Stated exercise - Reproduce the listing below word for word, starting at the line containing "Task: Expand the attached photo in the post" (that line included) and running through the final line of the listing. Leave the pictures out.

Record extracts -
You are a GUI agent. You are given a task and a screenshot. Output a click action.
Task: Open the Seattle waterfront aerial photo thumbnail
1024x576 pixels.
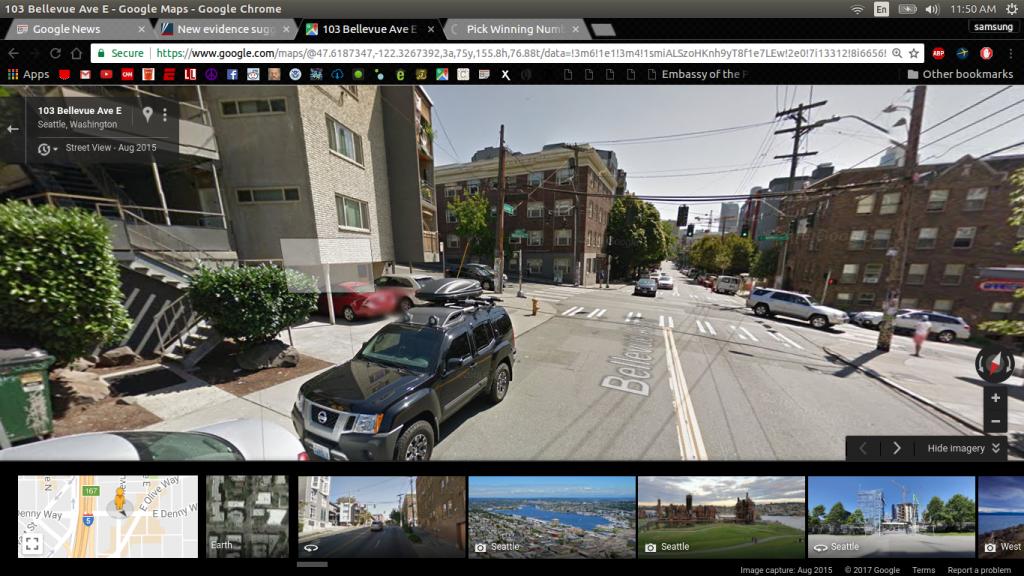pos(551,516)
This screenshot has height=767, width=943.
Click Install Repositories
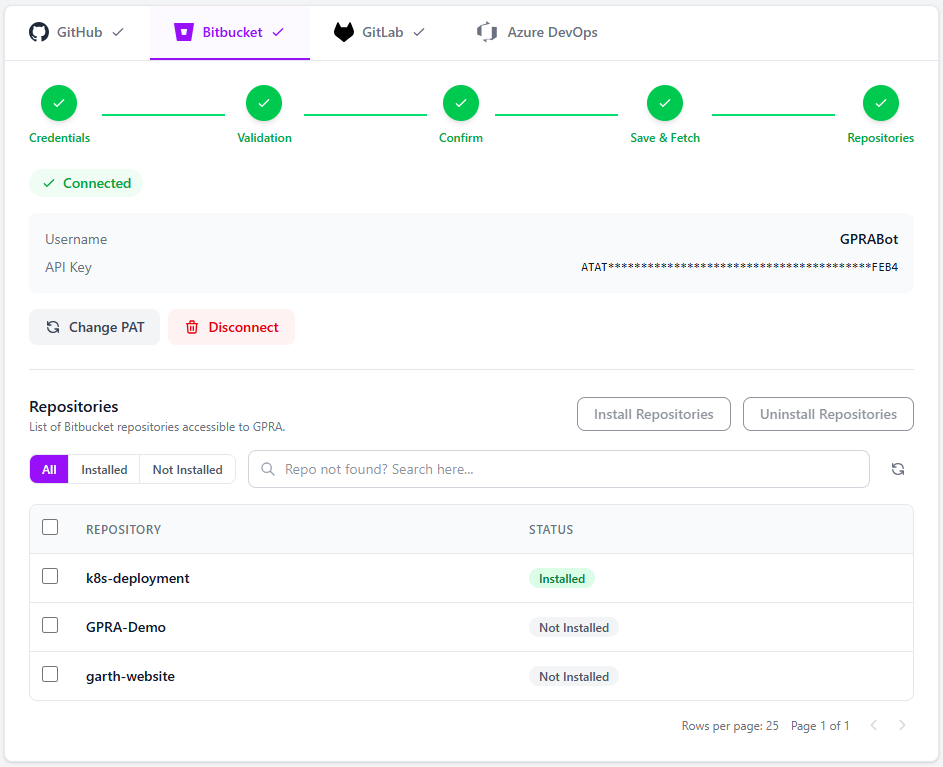653,413
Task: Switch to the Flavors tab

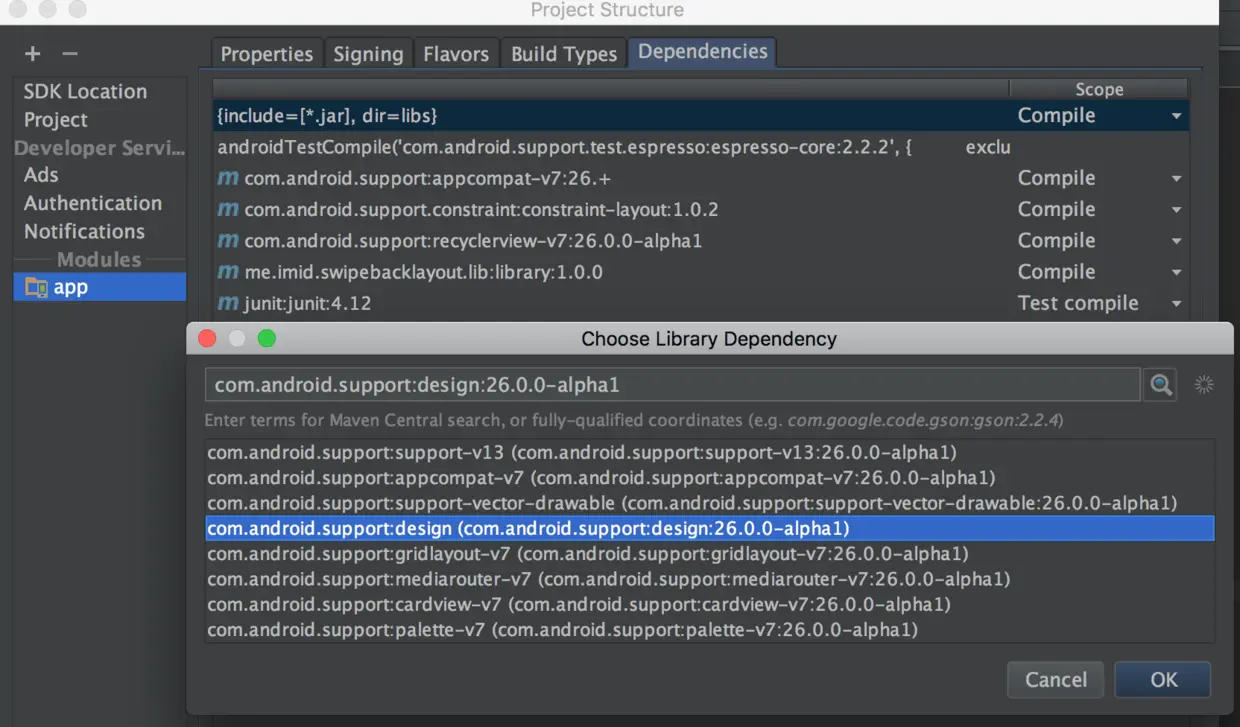Action: (x=455, y=54)
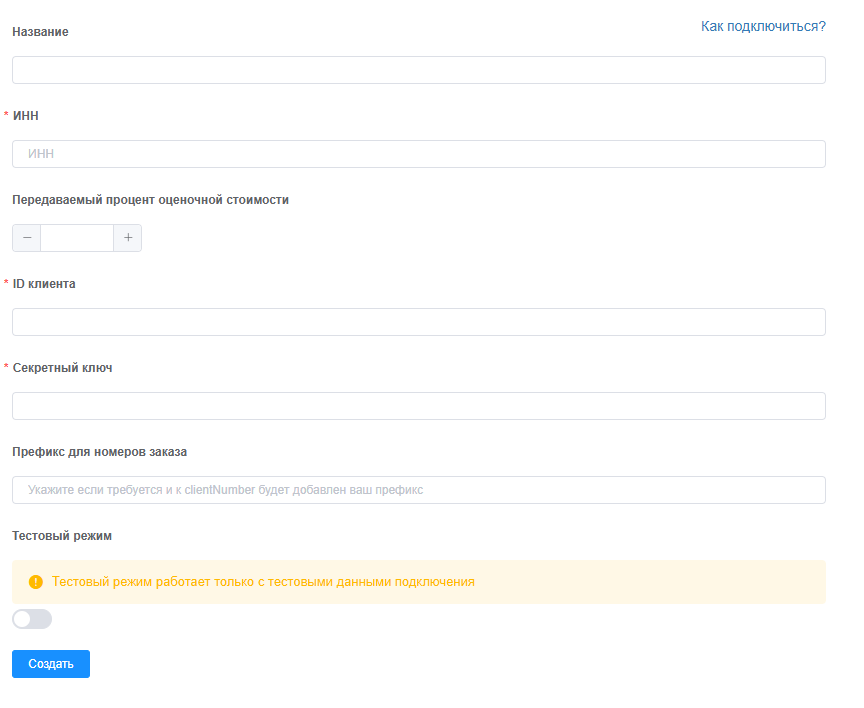Click the ID клиента label
The image size is (864, 708).
click(x=44, y=284)
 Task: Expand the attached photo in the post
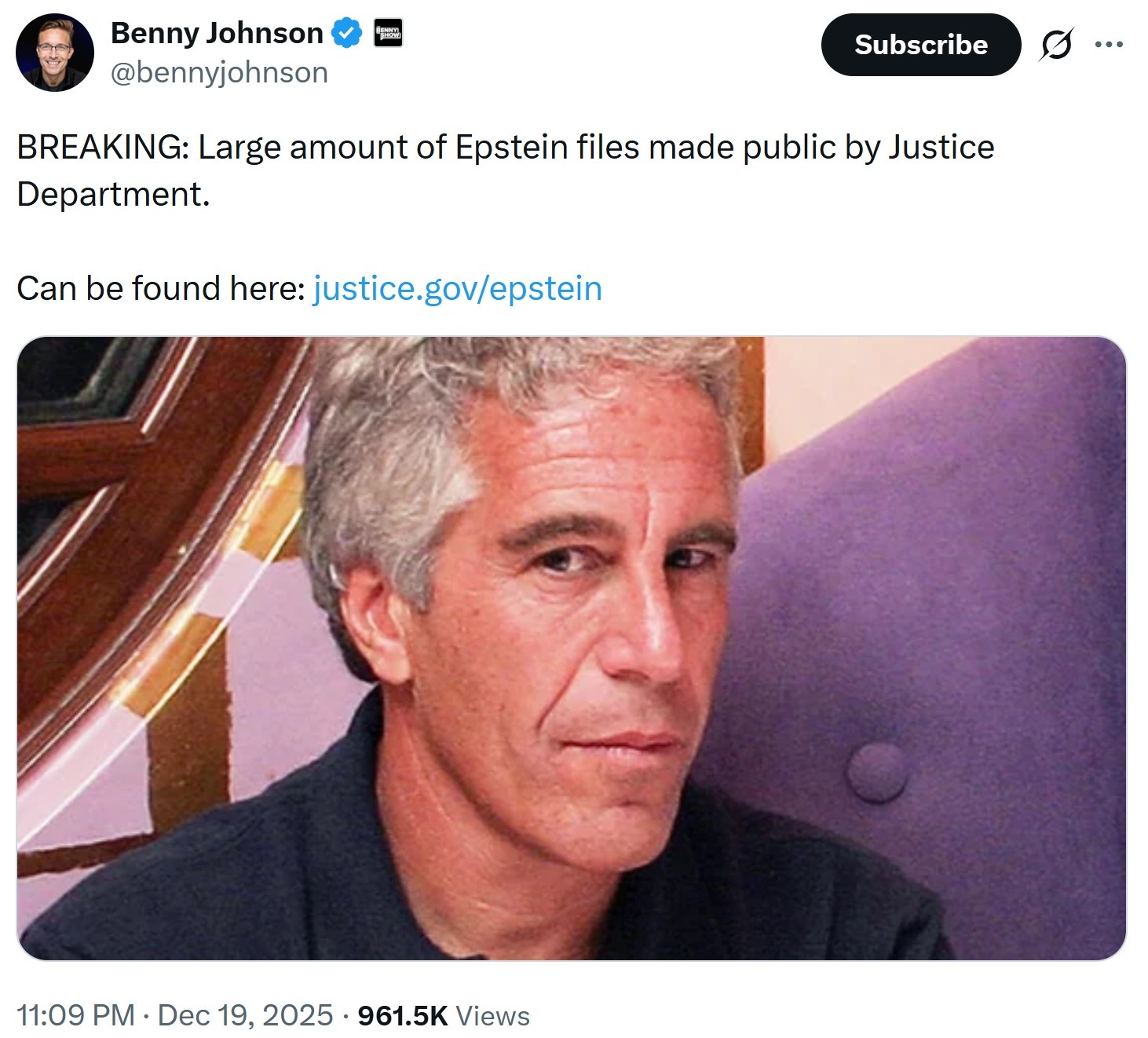(x=572, y=648)
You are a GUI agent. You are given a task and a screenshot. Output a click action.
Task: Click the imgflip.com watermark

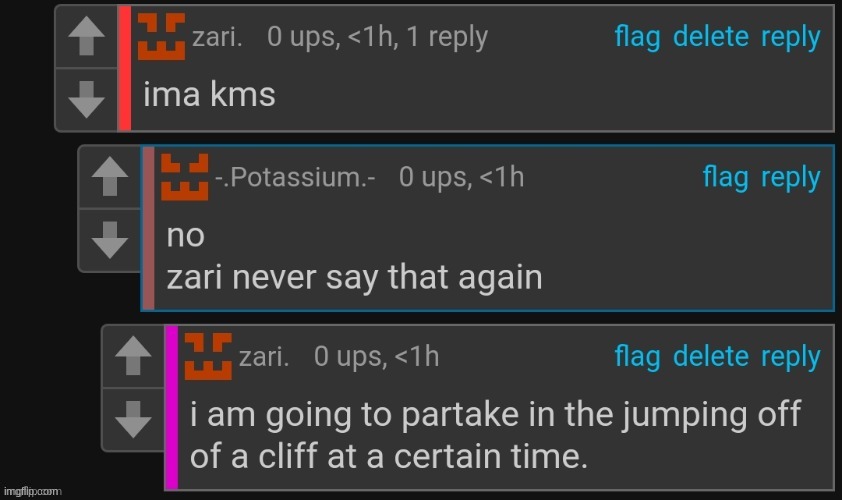pyautogui.click(x=33, y=491)
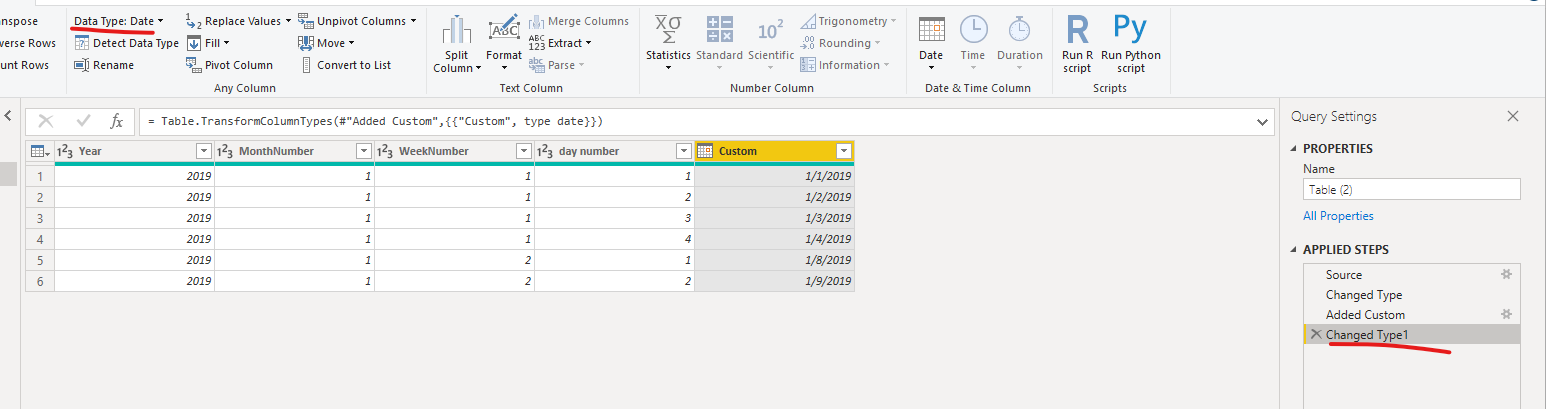Open the Split Column tool
1546x409 pixels.
click(x=456, y=44)
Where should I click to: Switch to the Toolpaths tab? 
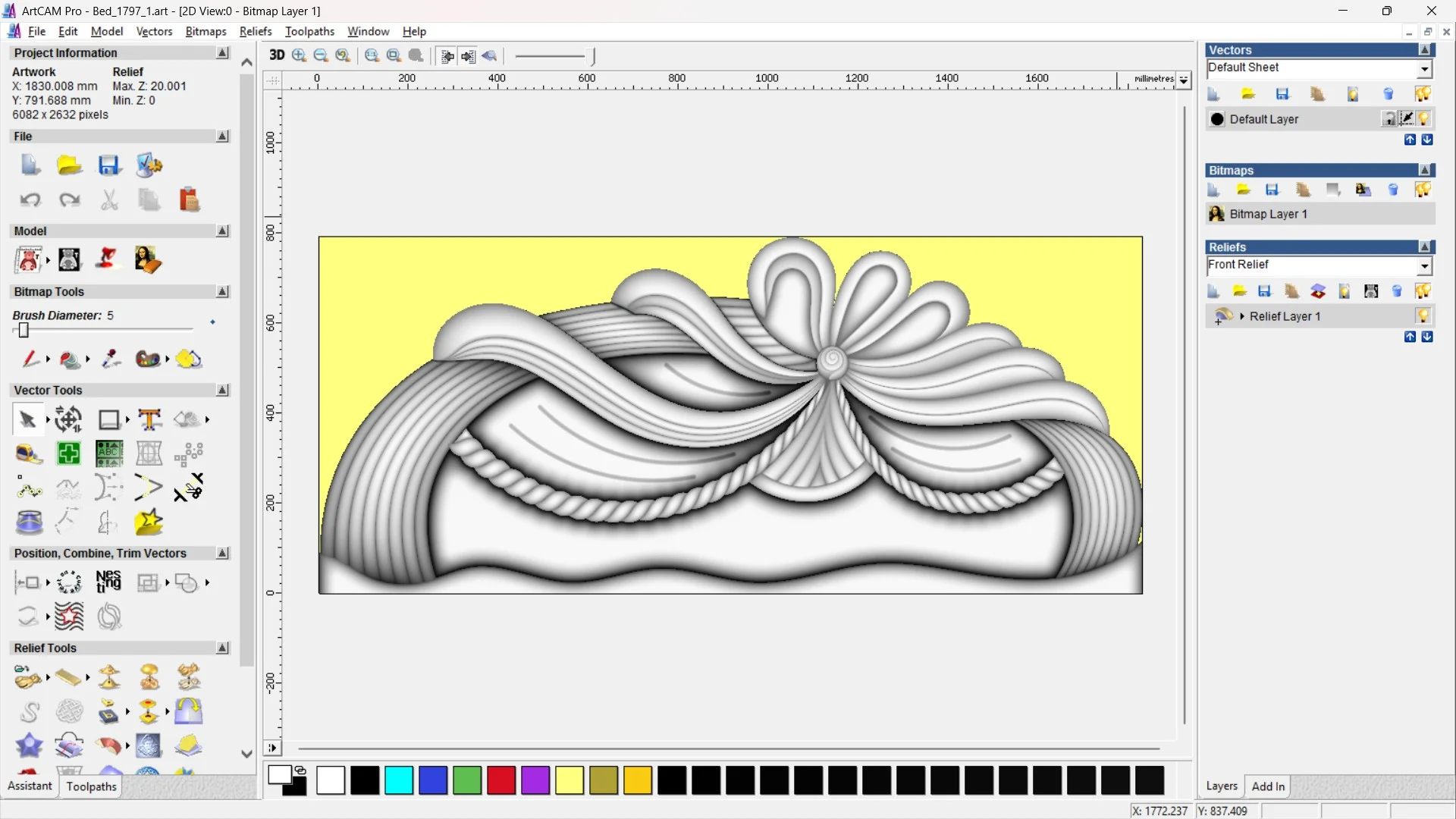(91, 786)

Reply -
 Task: Expand the attached photo in the post
(x=572, y=648)
You are a GUI agent. You are given a task and a screenshot. Output a click action.
Task: Click the imgflip.com watermark

pyautogui.click(x=33, y=491)
Open the Split Column tool
1546x409 pixels.
click(x=456, y=44)
Where should I click to: Switch to the Toolpaths tab? 
(91, 786)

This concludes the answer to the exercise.